◆ **ASSIGNED TASK**
Could you set down the lines below, from the one containing "Ver historial (1110, 64)" through the final line, exactly as written?

------ INFORMATION

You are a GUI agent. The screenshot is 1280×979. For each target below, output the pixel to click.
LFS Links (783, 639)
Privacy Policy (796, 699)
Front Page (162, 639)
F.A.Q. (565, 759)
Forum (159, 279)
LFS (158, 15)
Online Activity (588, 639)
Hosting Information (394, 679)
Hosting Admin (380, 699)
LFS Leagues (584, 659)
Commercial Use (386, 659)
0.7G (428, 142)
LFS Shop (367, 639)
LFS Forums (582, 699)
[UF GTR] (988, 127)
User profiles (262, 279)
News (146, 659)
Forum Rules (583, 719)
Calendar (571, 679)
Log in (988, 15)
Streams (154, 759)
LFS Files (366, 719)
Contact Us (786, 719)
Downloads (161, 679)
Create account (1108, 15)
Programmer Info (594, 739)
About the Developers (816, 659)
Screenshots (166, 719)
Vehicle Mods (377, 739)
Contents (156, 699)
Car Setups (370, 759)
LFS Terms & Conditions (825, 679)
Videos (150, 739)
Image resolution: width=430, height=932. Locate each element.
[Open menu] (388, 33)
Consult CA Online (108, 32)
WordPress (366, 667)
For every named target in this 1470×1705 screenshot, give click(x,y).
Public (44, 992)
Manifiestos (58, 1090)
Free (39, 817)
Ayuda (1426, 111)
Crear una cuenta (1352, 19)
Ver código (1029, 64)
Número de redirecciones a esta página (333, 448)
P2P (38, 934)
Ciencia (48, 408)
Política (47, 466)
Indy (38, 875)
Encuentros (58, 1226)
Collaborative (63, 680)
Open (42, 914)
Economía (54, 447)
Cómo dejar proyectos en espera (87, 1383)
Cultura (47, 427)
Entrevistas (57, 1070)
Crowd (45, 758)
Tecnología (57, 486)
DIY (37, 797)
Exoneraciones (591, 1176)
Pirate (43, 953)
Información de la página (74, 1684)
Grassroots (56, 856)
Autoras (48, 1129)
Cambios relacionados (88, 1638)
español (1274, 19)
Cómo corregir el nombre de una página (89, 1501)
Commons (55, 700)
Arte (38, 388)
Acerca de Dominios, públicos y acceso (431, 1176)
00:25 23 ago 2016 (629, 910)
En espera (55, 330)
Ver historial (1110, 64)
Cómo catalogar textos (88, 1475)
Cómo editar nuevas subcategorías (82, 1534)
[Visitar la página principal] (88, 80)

------------

◆ **ANSWER FOR THIS EXERCISE**
Ver historial (1110, 64)
Cómo catalogar textos (88, 1475)
Cómo editar nuevas subcategorías (82, 1534)
[Visitar la página principal] (88, 80)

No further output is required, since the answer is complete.